Re: [PATCH v3 2/2] vhost-vdpa: fix page pinning leakage in error path

From: Jason Wang
Date: Wed Oct 14 2020 - 07:41:34 EST



On 2020/10/14 下午2:52, Michael S. Tsirkin wrote:
On Tue, Oct 13, 2020 at 04:42:59PM -0700, si-wei liu wrote:
On 10/9/2020 7:27 PM, Jason Wang wrote:
On 2020/10/3 下午1:02, Si-Wei Liu wrote:
Pinned pages are not properly accounted particularly when
mapping error occurs on IOTLB update. Clean up dangling
pinned pages for the error path. As the inflight pinned
pages, specifically for memory region that strides across
multiple chunks, would need more than one free page for
book keeping and accounting. For simplicity, pin pages
for all memory in the IOVA range in one go rather than
have multiple pin_user_pages calls to make up the entire
region. This way it's easier to track and account the
pages already mapped, particularly for clean-up in the
error path.

Fixes: 4c8cf31885f6 ("vhost: introduce vDPA-based backend")
Signed-off-by: Si-Wei Liu<si-wei.liu@xxxxxxxxxx>
---
Changes in v3:
- Factor out vhost_vdpa_map() change to a separate patch

Changes in v2:
- Fix incorrect target SHA1 referenced

drivers/vhost/vdpa.c | 119
++++++++++++++++++++++++++++++---------------------
1 file changed, 71 insertions(+), 48 deletions(-)

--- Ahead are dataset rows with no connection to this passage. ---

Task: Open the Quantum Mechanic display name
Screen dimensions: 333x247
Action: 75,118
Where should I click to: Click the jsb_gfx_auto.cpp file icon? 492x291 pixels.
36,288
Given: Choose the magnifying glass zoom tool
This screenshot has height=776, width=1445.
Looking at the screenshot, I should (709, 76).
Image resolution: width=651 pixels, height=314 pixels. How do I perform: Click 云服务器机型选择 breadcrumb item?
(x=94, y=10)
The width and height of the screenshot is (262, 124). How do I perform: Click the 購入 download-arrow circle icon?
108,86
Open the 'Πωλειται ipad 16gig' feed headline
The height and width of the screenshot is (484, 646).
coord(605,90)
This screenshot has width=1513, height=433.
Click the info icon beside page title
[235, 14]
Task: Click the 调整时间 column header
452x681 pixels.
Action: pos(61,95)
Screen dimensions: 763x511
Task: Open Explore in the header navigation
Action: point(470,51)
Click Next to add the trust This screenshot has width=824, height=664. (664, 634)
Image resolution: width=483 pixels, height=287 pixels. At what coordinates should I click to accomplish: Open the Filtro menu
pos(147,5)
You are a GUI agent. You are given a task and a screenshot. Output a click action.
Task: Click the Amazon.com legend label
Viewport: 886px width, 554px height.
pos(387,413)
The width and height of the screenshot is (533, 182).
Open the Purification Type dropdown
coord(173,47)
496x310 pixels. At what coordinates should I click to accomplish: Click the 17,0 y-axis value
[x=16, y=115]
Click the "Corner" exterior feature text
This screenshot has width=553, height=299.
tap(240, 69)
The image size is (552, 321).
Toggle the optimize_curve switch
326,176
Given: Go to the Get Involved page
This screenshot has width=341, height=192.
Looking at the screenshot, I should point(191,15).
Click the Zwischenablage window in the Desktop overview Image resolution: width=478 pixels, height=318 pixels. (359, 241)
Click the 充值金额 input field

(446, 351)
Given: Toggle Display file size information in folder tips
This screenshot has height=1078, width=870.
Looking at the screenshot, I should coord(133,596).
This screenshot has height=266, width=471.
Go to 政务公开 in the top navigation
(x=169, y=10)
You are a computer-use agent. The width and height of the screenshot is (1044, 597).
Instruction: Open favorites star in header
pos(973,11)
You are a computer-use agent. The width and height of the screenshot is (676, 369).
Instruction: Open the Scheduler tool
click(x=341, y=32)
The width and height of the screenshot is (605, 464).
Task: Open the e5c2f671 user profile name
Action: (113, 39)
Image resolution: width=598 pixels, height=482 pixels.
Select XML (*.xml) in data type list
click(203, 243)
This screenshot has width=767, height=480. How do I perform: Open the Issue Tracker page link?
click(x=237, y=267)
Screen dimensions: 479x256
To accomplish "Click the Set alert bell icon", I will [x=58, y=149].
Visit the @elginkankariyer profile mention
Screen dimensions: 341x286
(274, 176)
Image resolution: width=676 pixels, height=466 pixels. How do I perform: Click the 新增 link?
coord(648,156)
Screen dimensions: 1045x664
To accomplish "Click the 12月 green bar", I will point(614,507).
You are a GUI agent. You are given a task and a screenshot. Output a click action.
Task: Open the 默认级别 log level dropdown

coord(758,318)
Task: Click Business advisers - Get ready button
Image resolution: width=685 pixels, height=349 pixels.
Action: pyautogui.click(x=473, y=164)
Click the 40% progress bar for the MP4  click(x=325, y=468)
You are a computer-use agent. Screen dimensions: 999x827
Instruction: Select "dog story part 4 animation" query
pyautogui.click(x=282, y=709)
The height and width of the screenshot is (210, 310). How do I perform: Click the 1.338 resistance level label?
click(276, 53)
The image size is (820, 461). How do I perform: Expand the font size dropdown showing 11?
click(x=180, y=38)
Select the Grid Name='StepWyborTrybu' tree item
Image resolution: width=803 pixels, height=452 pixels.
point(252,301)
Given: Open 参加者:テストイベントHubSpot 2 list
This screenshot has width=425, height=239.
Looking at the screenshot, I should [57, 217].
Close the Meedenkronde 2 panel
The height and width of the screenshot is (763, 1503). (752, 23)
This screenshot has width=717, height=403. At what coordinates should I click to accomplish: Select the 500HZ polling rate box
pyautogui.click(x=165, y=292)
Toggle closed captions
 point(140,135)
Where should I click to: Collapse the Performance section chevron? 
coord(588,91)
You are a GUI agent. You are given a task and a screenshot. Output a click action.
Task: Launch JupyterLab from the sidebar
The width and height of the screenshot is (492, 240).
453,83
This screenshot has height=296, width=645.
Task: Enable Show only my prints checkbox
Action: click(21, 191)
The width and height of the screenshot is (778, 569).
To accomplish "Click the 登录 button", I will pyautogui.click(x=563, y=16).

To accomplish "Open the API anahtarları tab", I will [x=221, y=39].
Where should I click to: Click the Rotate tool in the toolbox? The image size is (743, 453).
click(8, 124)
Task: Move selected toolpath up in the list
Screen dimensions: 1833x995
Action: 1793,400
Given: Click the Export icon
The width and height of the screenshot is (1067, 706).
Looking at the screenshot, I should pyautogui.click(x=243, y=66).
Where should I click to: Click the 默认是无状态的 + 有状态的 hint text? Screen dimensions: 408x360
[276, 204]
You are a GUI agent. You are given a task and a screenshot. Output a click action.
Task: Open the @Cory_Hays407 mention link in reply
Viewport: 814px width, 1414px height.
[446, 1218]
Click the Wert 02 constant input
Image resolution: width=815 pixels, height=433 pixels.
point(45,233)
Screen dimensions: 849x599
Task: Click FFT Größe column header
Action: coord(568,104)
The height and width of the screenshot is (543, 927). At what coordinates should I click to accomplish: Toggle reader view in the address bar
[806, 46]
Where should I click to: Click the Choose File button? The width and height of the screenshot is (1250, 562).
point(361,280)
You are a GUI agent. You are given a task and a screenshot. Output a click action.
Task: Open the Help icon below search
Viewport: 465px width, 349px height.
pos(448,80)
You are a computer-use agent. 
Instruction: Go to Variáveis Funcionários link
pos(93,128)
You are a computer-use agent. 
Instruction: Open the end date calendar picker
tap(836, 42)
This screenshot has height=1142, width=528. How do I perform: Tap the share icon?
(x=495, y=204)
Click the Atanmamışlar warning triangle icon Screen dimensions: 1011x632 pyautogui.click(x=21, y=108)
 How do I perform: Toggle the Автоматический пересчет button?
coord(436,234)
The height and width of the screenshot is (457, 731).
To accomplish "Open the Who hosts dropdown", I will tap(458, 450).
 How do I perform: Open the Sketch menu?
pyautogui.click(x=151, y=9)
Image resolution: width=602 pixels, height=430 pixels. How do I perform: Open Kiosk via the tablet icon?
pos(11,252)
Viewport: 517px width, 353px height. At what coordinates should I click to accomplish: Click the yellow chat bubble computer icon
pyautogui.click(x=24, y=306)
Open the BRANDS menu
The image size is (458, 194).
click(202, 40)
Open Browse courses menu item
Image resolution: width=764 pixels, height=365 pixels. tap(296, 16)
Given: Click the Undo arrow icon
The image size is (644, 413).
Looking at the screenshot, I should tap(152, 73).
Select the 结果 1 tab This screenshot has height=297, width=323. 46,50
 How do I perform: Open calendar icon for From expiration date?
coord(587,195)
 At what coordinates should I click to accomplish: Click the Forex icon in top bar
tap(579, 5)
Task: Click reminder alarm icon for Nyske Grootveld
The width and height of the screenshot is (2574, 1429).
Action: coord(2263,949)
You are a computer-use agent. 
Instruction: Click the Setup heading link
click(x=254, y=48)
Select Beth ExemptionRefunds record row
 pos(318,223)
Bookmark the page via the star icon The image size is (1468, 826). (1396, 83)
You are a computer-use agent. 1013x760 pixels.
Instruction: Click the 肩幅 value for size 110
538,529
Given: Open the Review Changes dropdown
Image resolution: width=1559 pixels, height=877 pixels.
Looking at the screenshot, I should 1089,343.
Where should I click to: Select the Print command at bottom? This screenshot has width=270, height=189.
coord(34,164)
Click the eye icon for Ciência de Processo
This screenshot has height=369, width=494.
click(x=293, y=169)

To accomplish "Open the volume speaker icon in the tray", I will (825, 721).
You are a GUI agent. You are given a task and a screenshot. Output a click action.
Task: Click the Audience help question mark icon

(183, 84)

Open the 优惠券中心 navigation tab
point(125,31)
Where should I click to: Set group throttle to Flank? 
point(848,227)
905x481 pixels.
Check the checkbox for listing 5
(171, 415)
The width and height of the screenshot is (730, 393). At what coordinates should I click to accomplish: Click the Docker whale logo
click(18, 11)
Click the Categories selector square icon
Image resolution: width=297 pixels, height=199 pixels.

diff --git a/drivers/vhost/vdpa.c b/drivers/vhost/vdpa.c
index 0f27919..dad41dae 100644
--- a/drivers/vhost/vdpa.c
+++ b/drivers/vhost/vdpa.c
@@ -595,21 +595,19 @@ static int
vhost_vdpa_process_iotlb_update(struct vhost_vdpa *v,
struct vhost_dev *dev = &v->vdev;
struct vhost_iotlb *iotlb = dev->iotlb;
struct page **page_list;
- unsigned long list_size = PAGE_SIZE / sizeof(struct page *);
+ struct vm_area_struct **vmas;
unsigned int gup_flags = FOLL_LONGTERM;
- unsigned long npages, cur_base, map_pfn, last_pfn = 0;
- unsigned long locked, lock_limit, pinned, i;
+ unsigned long map_pfn, last_pfn = 0;
+ unsigned long npages, lock_limit;
+ unsigned long i, nmap = 0;
u64 iova = msg->iova;
+ long pinned;
int ret = 0;
if (vhost_iotlb_itree_first(iotlb, msg->iova,
msg->iova + msg->size - 1))
return -EEXIST;
- page_list = (struct page **) __get_free_page(GFP_KERNEL);
- if (!page_list)
- return -ENOMEM;
-
if (msg->perm & VHOST_ACCESS_WO)
gup_flags |= FOLL_WRITE;
@@ -617,61 +615,86 @@ static int
vhost_vdpa_process_iotlb_update(struct vhost_vdpa *v,
if (!npages)
return -EINVAL;
+ page_list = kvmalloc_array(npages, sizeof(struct page *),
GFP_KERNEL);
+ vmas = kvmalloc_array(npages, sizeof(struct vm_area_struct *),
+ GFP_KERNEL);
This will result high order memory allocation which was what the code
tried to avoid originally.

Using an unlimited size will cause a lot of side effects consider VM or
userspace may try to pin several TB of memory.
Hmmm, that's a good point. Indeed, if the guest memory demand is huge or the
host system is running short of free pages, kvmalloc will be problematic and
less efficient than the __get_free_page implementation.
OK so ... Jason, what's the plan?

How about you send a patchset with
1. revert this change
2. fix error handling leak


Work for me, but it looks like siwei want to do this.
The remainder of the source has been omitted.